Stated task
Rewrite the part of the rows that opens with the line containing "Where should I" and closes with the line containing "coord(1077,216)" as a Markdown table with the columns Number and Line. Number each line, and leave out blank lines.

Exercise inputs
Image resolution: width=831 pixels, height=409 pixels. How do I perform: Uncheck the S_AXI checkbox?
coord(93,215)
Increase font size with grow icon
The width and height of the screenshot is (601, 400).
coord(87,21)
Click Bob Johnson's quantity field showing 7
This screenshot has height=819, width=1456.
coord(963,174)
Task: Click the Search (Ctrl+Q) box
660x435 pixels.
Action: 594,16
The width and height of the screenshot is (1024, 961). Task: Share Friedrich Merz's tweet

---

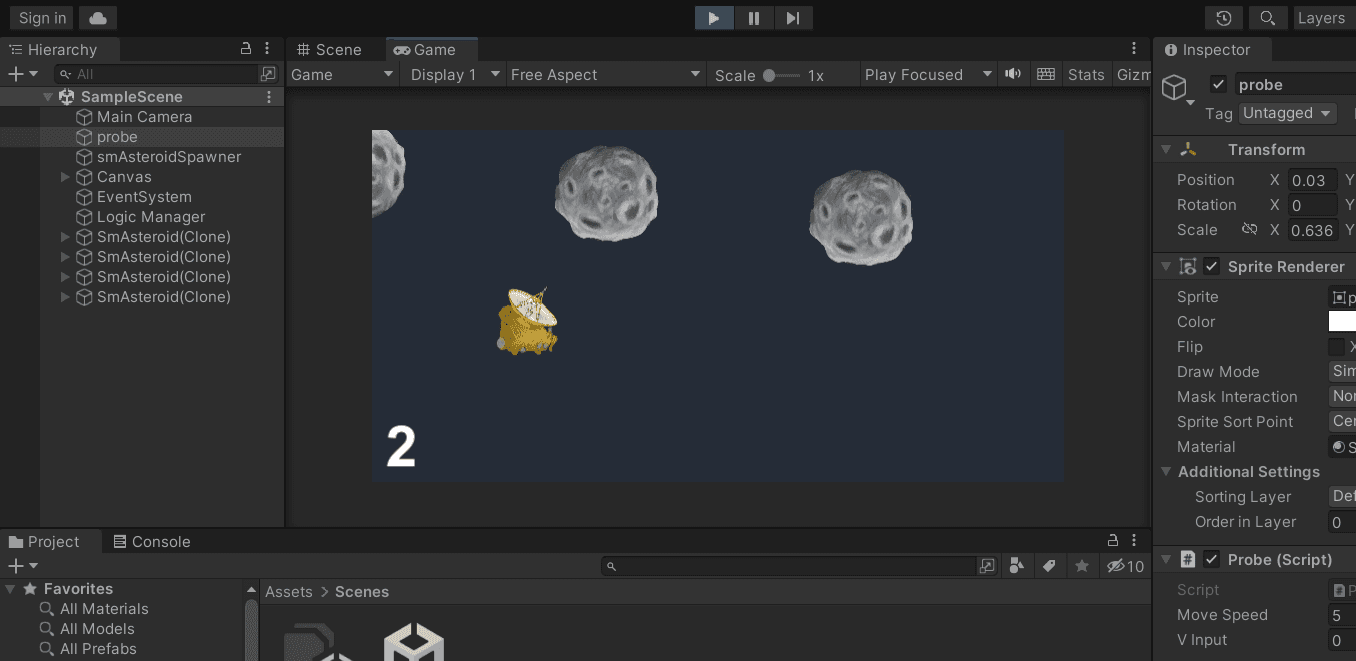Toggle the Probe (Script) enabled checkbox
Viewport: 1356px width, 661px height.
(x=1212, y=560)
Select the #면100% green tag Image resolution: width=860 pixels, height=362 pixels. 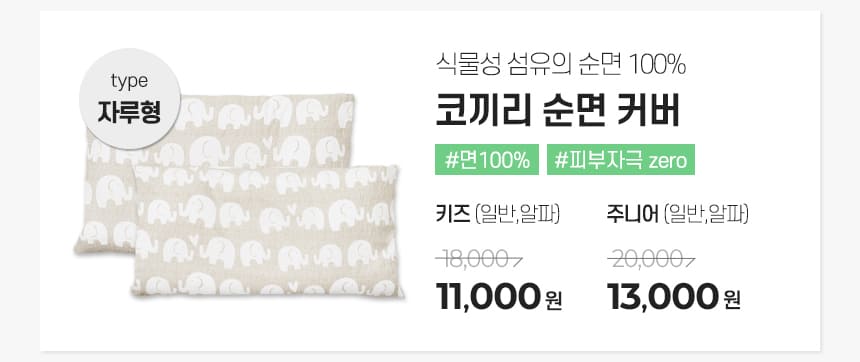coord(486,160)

--

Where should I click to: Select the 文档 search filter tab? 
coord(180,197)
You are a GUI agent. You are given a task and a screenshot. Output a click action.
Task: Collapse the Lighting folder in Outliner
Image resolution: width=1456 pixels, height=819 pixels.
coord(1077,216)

Solution for this task
| Number | Line |
|---|---|
| 1 | Where should I click to: Select the 文档 search filter tab?  |
| 2 | coord(180,197) |
| 3 | You are a GUI agent. You are given a task and a screenshot. Output a click action. |
| 4 | Task: Collapse the Lighting folder in Outliner |
| 5 | Image resolution: width=1456 pixels, height=819 pixels. |
| 6 | coord(1077,216) |